Don Antonio Sciortino, non è eccessivo parlare di paese malato per una legge anche in discussione in Parlamento?
“Se la libertà di stampa è il termometro della democrazia, temo che davvero ci stiamo ammalando, perché quando cala la libertà di stampa, cala anche la democrazia. Dopo la revoca delle agevolazioni postali per l’editoria – che ha messo a serio rischio la sopravvivenza di numerose testate – con il decreto sulle intercettazioni è in arrivo un’altra mazzata. Che colpisce il sacro-santo diritto dei giornali di informare e quello dei cittadini a essere informati”.
I fautori del ddl sostengono, però, che è una legge concepita per combattere abusi e violazioni. Non è cosi?

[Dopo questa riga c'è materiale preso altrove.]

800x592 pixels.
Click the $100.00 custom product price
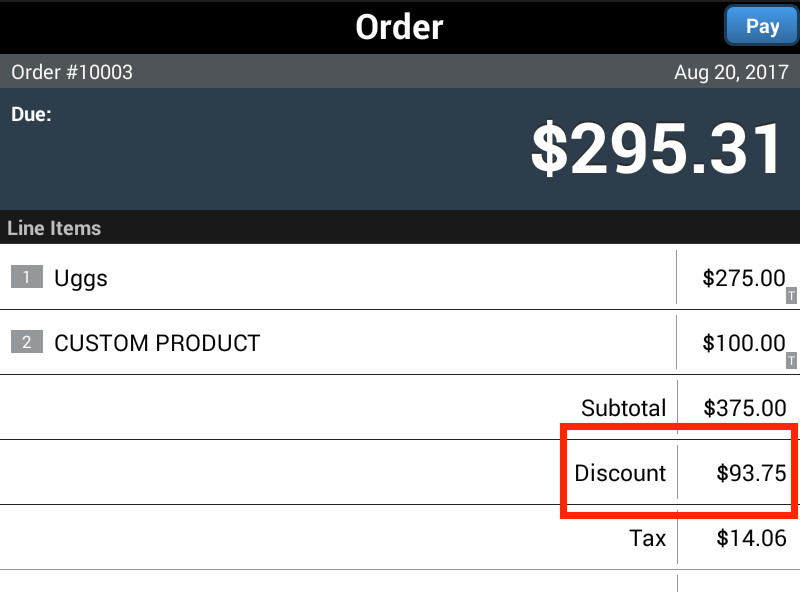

“Si dice che il provvedimento è necessario per garantire la privacy dei cittadini e colpire gli abusi che i giornali hanno fatto, pubblicando atti processuali riservati. Al di là degli eccessi,sempre deprecabili, ciò non giustifica un decreto dal sapore punitivo verso editori, giornalisti e magistrati. Oltre tutto, è una legge pasticciata e inutile (le cose di casa nostra le leggeremo su internet o sui giornali stranieri), che giova solo a chi si accanisce per una rapida approvazione. O alla “casta” politica in genere”.
Si tratta dunque di una legge che alla gente non interessa?

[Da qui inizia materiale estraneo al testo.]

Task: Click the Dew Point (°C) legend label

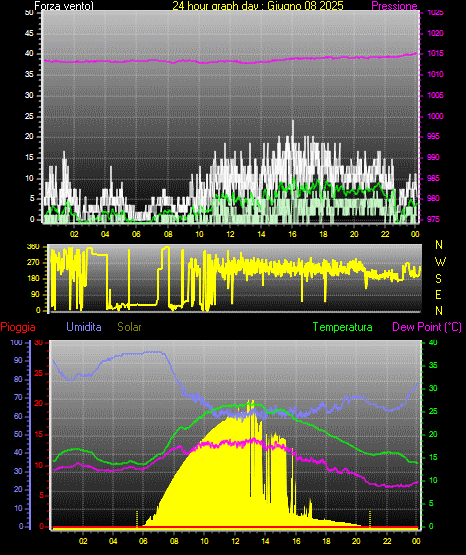Action: tap(427, 327)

“I cittadini hanno ben altre preoccupazioni e priorità,che sono ormai di sopravvivenza di fronte alla crisi economica. D’altronde, chi si comporta bene, non ha nulla da temere, nemmeno se intercettato. Mentre con la nuova legge si avvantaggerebbero i malavitosi. Perché non c’é analoga attenzione anche perle famiglie che aspettano da molti anni una riforma per un fisco più equo e una politica orientata ai figli? Tutti hanno diritto alla privacy, ma chi ha un ruolo pubblico deve rassegnarsi a una privacy più ridotta e a rispettare l’obbligo di comportamenti irreprensibili”.